During this project the most crucial step was to be able to control the pressure regulator, using Arduino hardware and corresponding IDE software. The first step was to connect the pressure regulator to the Arduino hardware and establish communication between them. After exploring different possibilities, it was decided to use analog (in and out) signal to control the regulator.
The first version of the analog signal gave rough controlling of the pressure setpoint. Here we used a low-pass filter, combined with Arduinos pulsating signal (8-bit digital-to-analog converter (DAC)) that mimics an analog signal. This solution contained a lot of noise, and we were not satisfied with the resolution obtained of around 0.5bar. Therefore, we decided to switch out this solution with 15-bit DAC. This change improved the control signal between step 3 and step 4 in the flowchart, as shown in Figure 1. This enabled us to get smaller step size on the pressure, of less than 0.1bar (equivalent to 20% improvement).
After making the communication from the Arduino to the regulator stable, we started coding. Here we used ChatGPT as a resource to help with the coding. The idea was to build a code that runs a “pressure-cycle”, in precise pressure steps. The program also needed to be user friendly, making it possible for the user to easily adjust parameters as desired. Finaly, we needed to build a program able to log the readings from the pressure cycle and save it as a csv file, to simplify the post data processing. This was achieved by using Python and its “pyserial” library.
To measure the inlet and outlet pressure, we were supposed to install pressure sensors. This was going to enable us to convert the current signal from the pressure sensors to a pressure value in the Arduino. However, after connecting the first current sensor, we ran into some issues. The readings from the current sensor had a great mismatch compared to the actual pressure values. Therefore, we needed to calibrate the code. To do this we took measurements of the current on different pressure levels. These results were used, combined with AI, to calibrate the output of the current sensors. After calibration, the results were better but still did not fully satisfy the accuracy wanted (0.25% of full scale).
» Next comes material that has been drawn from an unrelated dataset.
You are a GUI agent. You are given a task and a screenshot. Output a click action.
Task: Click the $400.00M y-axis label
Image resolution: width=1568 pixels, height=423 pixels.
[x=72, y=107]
Therefore, this project resulted in a semi-automated version of the permeability measurement setup. Minor improvements to make it fully automated are to set the pressure control program to use not only time as a control parameter but combined with the gas flow rate. Finaly, the ambition is to start measurements of in-plane permeability of Li-ion battery components (electrode and separators) and publish the results (by the end of 2026), because to the best of our knowledge the in-plane properties of these components has never been published anywhere.